On Saturday night I was blessed to attend a talk by Dr Judith Pickering, a couples psychoanalyst, at the monthly CG Jung Society meeting here in Sydney. Her talk was deep, thought-provoking, and jam-packed with novel ways to look at relationships. She has recently published a book, called 'Being In Love', but this talk was less directly focussed on romantic relationships and more oriented towards looking at the individuated self, and the unique markers that we use that act as filters, not only disguising other persons, but also disguising ourselves from ourselves.Individuation proposes that there is a single, incomparable and homogenous being that arises through the path created by the re-integration of the scattered parts of the self. Jung saw individuation as the greatest endeavour a human being could undertake, and proposed that the meeting of two people could be seen as relational transformation, where the chemical interaction of two personalities produces a transformation where the original substance of both beings is irrevocably altered, henceforth always differentiated.
Object relations approaches to psychology since Jung's time have attempted to map these intersubjective spaces, and neuroscience, with it's supporting evidence of the existence of mirror neurons, provides a sense of how individuation might occur, a movement in the personality that is either with, or against, an external identity. The findings have challenged the old metaphysical divides between what is inner, and what is outer, and our understanding of our interdependence deepens with the recognition that babies seem to be born with an intersubjective instinct.
As Dr.
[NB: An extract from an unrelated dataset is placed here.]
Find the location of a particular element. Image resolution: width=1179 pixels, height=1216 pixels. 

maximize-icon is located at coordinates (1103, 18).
Pickering moved into describing the human experience of love, and her experiences as a couples therapist - noting that us poor English cousins have to make do with one word for 'love', against Greece's six - there was one line, in particular, that she said, that has resounded in my mind:
'Love is the impossibility of reducing the other into myself'.
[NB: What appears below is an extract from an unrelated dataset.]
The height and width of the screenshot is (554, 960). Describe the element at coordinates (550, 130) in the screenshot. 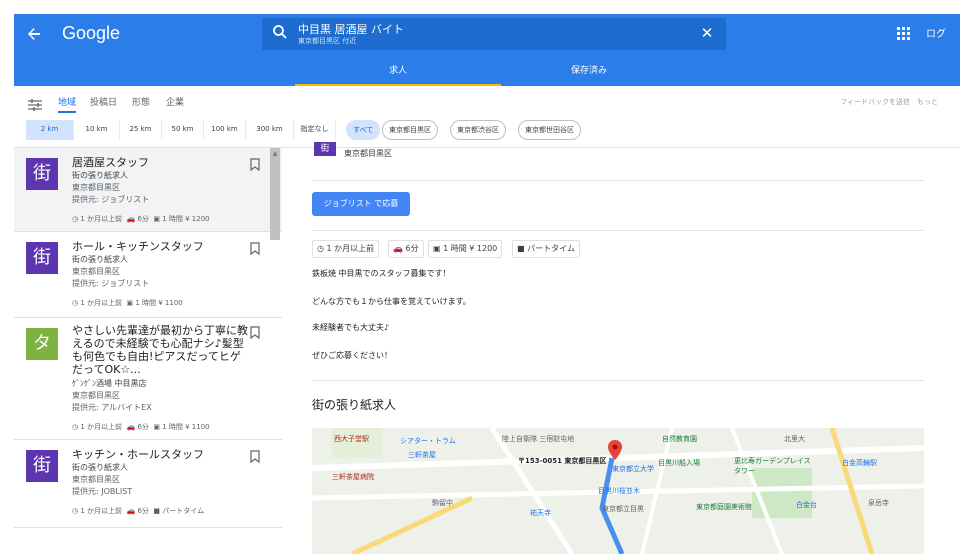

The duality of self and other must be transcended, not collapsed, and she used the word 'alterity' to define the sense of the strange and uncanny, the unknowable alien within us, that connects in the moment of awareness of the other person. She notes that "other" seems to privilege the 'I' position, whereas alterity allows the space for the recognition of the unconscious, the de-centred subject. To put it in the words of Derrida: ''The unknown is not the negative limit of knowledge'. This non-knowledge is the element of friendship of transcendence of the stranger.
The intersubjective field always includes projections - initially developmentally we seek exogamy (literally, marriage outside one's own group), that is, we seek exit from our old and defensive patterns of relating, but somehow, imperceptibly, we find we're enacting endogamy, our familial patterns of behaving, no matter where we are, no matter who we are with.
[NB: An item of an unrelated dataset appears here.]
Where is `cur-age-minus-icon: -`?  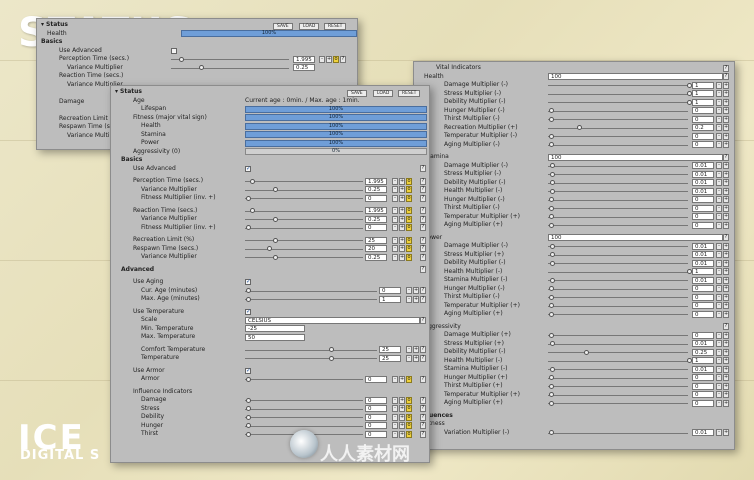 cur-age-minus-icon: - is located at coordinates (409, 290).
Ultimately, the assumption that we know each other inhibits our curiosity, and in the 'interlocking scenes' that are the contexts of all of our projections, in order to promote alethia, where the essentially hidden throws itself towards the light, where we can encounter the undisguised numinosity of the other, we need to understand that who we were yesterday does not equal to who we are today, in the stream of consciousess that is our each, individual, self.